Die beiden berühmtesten sunnitischen Sammlungen sind jene Ibrahim al-Bukharis (gest. 870) und Muslim ibn al-Haddschādsch (gest. 872). Daneben existieren noch vier weitere maßgebliche sunnitische und vier schiitische Sammlungen von Hadithen. Ohne hier näher auf die Authentizität der Hadithen eingehen zu wollen (vgl. Weidner 2008: 142; Selim 2006: 111-115, 127; Nagel 1994: 81-86), sei angemerkt, dass selbst unter Gläubigen bei vielen Überlieferungen Uneinigkeit darüber herrscht, ob diese tatsächlich auf den Propheten zurückgehen oder erst später hinzugefügt wurden.

Es bildeten sich in den ersten Jahrhunderten islamischer Theologie mehrere, meist geographisch deutlich voneinander getrennte, islamische Rechtsschulen aus, die in unterschiedlicher Auslegung der Überlieferung auch eine umfangreiche Rechtsliteratur schufen. In Folge dieser Aufspaltung verfügt gegenwärtig jede Rechtsschule über eine „eigene Scharia“, mit weitgehenden Überschneidungen, aber auch mit zum Teil gravierenden Unterschieden. Zunächst zeigen sich diese Unterschiede in der Art der Rechtsfindung. Die Malikiten und die Hanafiten legen beispielsweise nicht die sonst übliche strenge Analogie an, sondern vielmehr Wert auf das aktuelle Verständnis von Gerechtigkeit und den Einsatz von Vernunft. Wohingegen die Hanbaliten jede menschliche Überlegung oder Vernunft aus der Rechtsprechung verbannt haben und kategorisch nach dem Wortlaut der Überlieferung zu urteilen trachten. Durch die unterschiedlichen Arten der Rechtsfindung gelangen die einzelnen Schulen zu durchaus abweichenden Ergebnissen. Das betrifft etwa den Ritus, den Grad der Ungleichbehandlung der Frau und das „Strafrecht“. So wird beispielsweise die Anzahl der Peitschenhiebe bei Alkoholkonsum unterschiedlich hoch angesetzt. Und die Hanafiten vertreten die Ansicht, eine weibliche Apostatin, eine vom islamischen Glauben abgefallene Frau, solle nicht getötet, sondern eingesperrt und täglich gepeitscht werden bis sie sich wieder zum Islam bekenne, während die anderen drei großen sunnitischen Rechtsschulen für ihren Tod plädieren.
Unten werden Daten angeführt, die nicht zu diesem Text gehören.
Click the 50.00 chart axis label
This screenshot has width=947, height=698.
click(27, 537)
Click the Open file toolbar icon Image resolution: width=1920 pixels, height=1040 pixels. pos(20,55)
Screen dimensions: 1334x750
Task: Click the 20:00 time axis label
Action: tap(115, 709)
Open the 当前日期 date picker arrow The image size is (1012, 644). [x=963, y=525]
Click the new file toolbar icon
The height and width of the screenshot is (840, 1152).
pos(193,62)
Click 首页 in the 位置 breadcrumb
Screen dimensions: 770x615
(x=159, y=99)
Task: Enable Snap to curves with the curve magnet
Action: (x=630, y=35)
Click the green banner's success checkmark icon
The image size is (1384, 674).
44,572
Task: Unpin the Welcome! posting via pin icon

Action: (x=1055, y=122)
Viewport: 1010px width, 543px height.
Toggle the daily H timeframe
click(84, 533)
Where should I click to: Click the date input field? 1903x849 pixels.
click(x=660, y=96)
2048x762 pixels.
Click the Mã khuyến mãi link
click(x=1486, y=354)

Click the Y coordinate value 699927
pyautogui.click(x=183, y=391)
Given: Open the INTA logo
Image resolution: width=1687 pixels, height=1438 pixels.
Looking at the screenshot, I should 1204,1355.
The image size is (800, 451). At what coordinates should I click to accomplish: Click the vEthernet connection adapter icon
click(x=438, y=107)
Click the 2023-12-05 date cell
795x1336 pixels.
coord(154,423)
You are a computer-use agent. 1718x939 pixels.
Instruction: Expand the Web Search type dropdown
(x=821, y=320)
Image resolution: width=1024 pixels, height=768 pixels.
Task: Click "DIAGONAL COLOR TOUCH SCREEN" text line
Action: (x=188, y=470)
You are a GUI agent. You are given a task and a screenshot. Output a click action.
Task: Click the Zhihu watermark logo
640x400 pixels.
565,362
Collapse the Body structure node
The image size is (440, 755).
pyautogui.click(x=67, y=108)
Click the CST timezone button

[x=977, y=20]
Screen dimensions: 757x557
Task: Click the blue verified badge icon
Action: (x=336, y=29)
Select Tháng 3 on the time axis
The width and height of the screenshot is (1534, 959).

Die Scharia gibt in ihren Grundzügen die juristische Meinung der klassischen Rechtsgelehrten des 8. und 9. Jahrhunderts wieder. Sie folgt den politischen und sozialen Interessen dieser Zeit. Der pakistanisch-britische Reformer Ziauddin Sardar sieht eben darin den Grund dafür, dass muslimische Gesellschaften, in denen die Scharia ohne Beachtung des historischen Kontextes ihrer Formulierung angewandt wird, wie etwa in Saudi Arabien, dem Iran, dem Sudan oder dem Afghanistan der Taliban, einen mittelalterlichen Anstrich bekommen.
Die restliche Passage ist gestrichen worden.